§ **SET TASK**: In the records below, copy the stretch from the line containing "Task: Click the Edit Document link" through the end of the records, changing "radio button" to "option button" and keeping everything else the same.

[Item position entries]
----------

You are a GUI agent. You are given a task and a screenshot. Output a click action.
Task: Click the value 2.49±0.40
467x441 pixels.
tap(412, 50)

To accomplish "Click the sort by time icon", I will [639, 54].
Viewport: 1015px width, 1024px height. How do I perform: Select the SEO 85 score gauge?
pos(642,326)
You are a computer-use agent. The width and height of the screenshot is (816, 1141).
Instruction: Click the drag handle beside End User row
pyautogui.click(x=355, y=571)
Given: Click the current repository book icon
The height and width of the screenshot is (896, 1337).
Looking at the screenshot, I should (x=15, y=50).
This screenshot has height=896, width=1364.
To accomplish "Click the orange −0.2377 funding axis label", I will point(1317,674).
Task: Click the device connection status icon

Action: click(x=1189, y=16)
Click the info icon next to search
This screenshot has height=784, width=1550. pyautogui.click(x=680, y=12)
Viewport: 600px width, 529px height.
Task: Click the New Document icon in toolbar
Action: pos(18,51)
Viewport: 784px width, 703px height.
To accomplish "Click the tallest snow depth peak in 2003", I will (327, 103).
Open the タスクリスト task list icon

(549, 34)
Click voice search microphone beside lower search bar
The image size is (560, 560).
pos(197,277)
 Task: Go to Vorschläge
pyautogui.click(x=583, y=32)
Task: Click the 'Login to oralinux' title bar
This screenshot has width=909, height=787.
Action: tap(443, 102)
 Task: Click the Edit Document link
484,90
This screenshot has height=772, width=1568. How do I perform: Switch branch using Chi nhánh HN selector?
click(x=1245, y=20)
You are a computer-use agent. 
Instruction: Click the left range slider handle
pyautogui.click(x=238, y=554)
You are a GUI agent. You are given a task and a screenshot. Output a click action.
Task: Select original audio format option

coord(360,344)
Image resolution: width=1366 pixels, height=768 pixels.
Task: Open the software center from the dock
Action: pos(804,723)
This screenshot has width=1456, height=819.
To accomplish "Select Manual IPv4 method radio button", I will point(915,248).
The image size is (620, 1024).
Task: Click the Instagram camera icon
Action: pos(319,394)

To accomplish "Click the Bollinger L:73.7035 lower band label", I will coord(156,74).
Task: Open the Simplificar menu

----------

§ **EXERCISE RESULT**:
 Task: Click the Edit Document link
484,90
This screenshot has height=772, width=1568. How do I perform: Switch branch using Chi nhánh HN selector?
click(x=1245, y=20)
You are a computer-use agent. 
Instruction: Click the left range slider handle
pyautogui.click(x=238, y=554)
You are a GUI agent. You are given a task and a screenshot. Output a click action.
Task: Select original audio format option

coord(360,344)
Image resolution: width=1366 pixels, height=768 pixels.
Task: Open the software center from the dock
Action: pos(804,723)
This screenshot has width=1456, height=819.
To accomplish "Select Manual IPv4 method option button", I will point(915,248).
The image size is (620, 1024).
Task: Click the Instagram camera icon
Action: pos(319,394)

To accomplish "Click the Bollinger L:73.7035 lower band label", I will coord(156,74).
Task: Open the Simplificar menu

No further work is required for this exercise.